> _Supplied data_:
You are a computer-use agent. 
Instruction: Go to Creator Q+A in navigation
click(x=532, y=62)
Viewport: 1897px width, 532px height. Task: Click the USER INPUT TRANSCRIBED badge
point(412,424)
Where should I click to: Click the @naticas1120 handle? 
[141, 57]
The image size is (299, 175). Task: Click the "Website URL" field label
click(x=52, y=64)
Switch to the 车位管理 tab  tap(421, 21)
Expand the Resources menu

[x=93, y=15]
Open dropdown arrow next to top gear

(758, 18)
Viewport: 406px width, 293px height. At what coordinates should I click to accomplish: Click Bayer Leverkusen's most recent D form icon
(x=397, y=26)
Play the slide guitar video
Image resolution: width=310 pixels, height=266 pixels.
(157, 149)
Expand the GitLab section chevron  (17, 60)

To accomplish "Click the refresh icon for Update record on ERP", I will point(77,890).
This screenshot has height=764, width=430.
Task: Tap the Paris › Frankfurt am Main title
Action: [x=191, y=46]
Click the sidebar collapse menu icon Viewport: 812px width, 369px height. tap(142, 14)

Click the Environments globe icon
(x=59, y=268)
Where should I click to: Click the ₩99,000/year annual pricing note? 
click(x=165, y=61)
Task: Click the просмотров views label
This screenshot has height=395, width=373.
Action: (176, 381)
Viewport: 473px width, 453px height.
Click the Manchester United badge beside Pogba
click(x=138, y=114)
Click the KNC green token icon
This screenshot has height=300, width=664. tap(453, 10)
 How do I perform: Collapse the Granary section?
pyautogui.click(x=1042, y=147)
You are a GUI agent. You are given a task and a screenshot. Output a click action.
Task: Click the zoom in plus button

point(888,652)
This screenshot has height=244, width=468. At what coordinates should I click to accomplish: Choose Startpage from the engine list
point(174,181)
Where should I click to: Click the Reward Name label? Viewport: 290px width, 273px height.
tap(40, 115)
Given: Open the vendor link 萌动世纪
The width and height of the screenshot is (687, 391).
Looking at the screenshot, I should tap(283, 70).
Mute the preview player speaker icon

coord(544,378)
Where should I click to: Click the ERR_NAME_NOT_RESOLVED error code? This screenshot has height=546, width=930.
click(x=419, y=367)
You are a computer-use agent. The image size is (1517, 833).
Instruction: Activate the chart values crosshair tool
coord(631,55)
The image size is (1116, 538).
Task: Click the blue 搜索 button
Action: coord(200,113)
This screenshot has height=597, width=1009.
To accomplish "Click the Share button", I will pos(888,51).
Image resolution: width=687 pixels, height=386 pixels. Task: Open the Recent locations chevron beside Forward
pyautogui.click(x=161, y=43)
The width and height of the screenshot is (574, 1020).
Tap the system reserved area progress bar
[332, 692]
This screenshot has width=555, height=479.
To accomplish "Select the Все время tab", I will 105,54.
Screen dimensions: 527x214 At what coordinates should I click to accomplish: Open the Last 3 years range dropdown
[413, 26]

> _Work to be completed_: Copy the lines above exactly. Start with the line containing "Click the sidebar", end with the line containing "Viewport: 473px width, 453px height.", and include both.

> _Written reply_:
Click the sidebar collapse menu icon Viewport: 812px width, 369px height. tap(142, 14)

Click the Environments globe icon
(x=59, y=268)
Where should I click to: Click the ₩99,000/year annual pricing note? 
click(x=165, y=61)
Task: Click the просмотров views label
This screenshot has height=395, width=373.
Action: (176, 381)
Viewport: 473px width, 453px height.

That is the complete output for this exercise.